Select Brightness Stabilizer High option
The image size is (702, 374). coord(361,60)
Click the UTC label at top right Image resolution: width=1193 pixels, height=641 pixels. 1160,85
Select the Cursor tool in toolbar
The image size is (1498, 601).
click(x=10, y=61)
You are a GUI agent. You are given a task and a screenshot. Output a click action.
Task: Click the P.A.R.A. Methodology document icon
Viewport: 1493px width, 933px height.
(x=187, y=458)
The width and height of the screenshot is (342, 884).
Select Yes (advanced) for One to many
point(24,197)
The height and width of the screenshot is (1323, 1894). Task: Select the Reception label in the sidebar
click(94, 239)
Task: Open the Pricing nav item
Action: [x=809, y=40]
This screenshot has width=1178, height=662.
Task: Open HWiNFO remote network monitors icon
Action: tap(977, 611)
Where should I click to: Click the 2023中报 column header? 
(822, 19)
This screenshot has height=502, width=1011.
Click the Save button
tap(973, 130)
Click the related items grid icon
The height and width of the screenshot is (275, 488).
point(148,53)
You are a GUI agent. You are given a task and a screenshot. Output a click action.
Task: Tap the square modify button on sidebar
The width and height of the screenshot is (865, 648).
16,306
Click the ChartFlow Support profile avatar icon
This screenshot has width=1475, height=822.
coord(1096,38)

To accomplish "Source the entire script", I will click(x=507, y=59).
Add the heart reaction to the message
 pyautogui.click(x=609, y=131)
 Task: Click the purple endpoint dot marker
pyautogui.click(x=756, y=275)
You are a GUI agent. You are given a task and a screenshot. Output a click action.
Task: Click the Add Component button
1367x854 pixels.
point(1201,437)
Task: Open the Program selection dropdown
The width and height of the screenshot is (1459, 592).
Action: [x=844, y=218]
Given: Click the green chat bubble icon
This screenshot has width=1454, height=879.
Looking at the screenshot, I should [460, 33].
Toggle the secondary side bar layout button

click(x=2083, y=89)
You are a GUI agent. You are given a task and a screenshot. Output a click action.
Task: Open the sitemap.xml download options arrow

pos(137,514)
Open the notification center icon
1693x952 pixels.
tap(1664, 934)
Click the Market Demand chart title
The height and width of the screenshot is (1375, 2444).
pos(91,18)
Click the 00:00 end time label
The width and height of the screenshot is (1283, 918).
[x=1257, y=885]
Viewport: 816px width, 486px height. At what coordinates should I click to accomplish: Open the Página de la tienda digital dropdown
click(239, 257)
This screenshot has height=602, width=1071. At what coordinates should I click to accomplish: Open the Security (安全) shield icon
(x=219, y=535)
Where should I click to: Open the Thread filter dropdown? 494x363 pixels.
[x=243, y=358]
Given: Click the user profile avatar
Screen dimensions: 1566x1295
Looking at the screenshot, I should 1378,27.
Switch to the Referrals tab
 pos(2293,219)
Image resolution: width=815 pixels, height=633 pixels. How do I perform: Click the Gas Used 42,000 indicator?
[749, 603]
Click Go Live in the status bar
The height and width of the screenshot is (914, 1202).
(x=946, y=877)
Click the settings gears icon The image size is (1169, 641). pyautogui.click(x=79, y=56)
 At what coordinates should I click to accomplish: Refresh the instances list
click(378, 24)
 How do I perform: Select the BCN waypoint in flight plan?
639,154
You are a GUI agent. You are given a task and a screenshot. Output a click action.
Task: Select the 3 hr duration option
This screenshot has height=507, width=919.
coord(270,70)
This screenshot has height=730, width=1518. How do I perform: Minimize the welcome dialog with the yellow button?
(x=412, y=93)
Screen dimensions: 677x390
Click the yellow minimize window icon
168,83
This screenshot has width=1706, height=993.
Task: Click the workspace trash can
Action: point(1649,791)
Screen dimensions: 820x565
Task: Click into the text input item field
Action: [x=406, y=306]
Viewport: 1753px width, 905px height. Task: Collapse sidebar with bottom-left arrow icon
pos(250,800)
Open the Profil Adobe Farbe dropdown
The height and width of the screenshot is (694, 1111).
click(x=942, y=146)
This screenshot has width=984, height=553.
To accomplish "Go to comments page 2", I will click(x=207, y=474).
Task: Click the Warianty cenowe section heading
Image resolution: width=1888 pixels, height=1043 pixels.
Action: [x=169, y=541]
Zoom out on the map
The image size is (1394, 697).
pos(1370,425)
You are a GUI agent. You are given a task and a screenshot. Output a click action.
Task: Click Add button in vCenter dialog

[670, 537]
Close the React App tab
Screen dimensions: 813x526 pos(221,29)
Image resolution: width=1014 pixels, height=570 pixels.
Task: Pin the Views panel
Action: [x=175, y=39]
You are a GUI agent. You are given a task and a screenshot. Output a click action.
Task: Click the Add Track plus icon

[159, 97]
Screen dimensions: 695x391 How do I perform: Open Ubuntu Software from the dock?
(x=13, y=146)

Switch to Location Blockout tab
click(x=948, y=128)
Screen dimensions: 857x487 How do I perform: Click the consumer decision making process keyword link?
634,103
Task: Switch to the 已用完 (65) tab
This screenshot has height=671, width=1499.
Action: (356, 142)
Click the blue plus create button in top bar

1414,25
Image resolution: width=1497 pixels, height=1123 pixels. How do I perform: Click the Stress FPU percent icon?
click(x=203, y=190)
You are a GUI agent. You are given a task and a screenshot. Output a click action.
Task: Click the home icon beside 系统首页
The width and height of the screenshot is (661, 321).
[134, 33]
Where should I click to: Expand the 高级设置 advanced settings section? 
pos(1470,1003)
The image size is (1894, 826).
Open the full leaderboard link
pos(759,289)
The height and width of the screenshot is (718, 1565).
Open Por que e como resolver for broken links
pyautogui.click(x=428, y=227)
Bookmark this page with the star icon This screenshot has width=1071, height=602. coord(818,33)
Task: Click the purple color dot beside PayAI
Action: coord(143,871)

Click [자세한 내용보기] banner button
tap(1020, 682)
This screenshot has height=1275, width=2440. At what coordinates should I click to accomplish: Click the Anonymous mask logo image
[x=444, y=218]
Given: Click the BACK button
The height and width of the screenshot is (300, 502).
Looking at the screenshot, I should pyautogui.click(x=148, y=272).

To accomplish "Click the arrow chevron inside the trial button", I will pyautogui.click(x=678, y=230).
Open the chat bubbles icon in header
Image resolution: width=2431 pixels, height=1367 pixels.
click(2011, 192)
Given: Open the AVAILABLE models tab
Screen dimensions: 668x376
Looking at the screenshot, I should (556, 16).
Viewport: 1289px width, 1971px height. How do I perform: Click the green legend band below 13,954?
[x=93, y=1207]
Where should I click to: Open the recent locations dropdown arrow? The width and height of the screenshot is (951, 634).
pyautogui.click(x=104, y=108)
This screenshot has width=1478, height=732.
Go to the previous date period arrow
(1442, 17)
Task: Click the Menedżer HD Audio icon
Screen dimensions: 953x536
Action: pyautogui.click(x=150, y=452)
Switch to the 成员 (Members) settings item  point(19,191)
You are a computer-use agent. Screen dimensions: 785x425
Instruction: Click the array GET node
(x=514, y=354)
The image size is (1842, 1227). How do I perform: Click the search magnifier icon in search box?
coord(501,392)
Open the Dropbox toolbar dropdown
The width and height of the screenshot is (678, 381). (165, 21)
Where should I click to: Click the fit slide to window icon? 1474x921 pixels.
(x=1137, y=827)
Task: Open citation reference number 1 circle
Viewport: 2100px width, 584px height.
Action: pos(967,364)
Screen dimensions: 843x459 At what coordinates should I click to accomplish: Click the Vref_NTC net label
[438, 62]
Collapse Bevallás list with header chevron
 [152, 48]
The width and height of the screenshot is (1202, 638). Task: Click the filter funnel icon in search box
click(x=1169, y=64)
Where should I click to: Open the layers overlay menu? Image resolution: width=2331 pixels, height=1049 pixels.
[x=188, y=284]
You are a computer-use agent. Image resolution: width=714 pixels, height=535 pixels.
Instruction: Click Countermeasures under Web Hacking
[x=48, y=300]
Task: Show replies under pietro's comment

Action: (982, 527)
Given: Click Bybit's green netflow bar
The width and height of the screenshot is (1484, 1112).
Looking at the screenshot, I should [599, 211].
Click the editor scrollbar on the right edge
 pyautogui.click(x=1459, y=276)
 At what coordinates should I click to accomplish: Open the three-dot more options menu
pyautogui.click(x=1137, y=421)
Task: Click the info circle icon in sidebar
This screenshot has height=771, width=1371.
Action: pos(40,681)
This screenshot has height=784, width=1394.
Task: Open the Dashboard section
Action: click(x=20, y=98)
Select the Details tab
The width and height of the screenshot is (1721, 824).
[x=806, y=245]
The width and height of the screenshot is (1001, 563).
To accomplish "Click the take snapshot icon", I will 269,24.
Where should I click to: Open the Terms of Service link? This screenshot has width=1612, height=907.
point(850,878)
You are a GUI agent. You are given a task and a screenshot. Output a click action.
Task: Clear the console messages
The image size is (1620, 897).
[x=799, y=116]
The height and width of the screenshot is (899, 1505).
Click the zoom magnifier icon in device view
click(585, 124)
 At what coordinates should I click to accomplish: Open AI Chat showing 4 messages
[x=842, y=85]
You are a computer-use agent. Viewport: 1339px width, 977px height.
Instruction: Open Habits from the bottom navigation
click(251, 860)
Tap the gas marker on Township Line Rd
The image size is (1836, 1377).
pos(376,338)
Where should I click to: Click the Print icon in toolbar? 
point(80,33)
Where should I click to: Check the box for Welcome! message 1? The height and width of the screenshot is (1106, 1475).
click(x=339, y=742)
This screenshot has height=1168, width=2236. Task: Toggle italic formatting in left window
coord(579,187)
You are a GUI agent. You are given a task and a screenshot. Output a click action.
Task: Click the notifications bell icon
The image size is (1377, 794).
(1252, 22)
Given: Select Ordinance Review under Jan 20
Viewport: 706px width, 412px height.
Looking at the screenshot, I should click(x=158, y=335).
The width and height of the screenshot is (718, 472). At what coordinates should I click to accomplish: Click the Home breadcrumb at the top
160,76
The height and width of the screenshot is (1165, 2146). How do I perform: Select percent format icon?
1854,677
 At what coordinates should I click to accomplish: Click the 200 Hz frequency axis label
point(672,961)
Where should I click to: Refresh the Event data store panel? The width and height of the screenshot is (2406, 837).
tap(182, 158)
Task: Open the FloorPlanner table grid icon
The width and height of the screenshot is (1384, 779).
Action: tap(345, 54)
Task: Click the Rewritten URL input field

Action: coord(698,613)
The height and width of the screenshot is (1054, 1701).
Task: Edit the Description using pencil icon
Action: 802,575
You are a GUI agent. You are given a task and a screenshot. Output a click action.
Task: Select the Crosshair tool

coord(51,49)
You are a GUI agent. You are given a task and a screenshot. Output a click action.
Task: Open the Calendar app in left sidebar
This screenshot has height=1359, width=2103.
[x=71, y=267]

== WORK INSTRUCTIONS ==
From the entries above, print the lines beginning at the one with "Given: Click Bybit's green netflow bar" and stopping after the one with "The width and height of the screenshot is (1001, 563).", exactly as written and with nothing else.

== ANSWER SECTION ==
Given: Click Bybit's green netflow bar
The width and height of the screenshot is (1484, 1112).
Looking at the screenshot, I should [599, 211].
Click the editor scrollbar on the right edge
 pyautogui.click(x=1459, y=276)
 At what coordinates should I click to accomplish: Open the three-dot more options menu
pyautogui.click(x=1137, y=421)
Task: Click the info circle icon in sidebar
This screenshot has height=771, width=1371.
Action: pos(40,681)
This screenshot has height=784, width=1394.
Task: Open the Dashboard section
Action: click(x=20, y=98)
Select the Details tab
The width and height of the screenshot is (1721, 824).
[x=806, y=245]
The width and height of the screenshot is (1001, 563).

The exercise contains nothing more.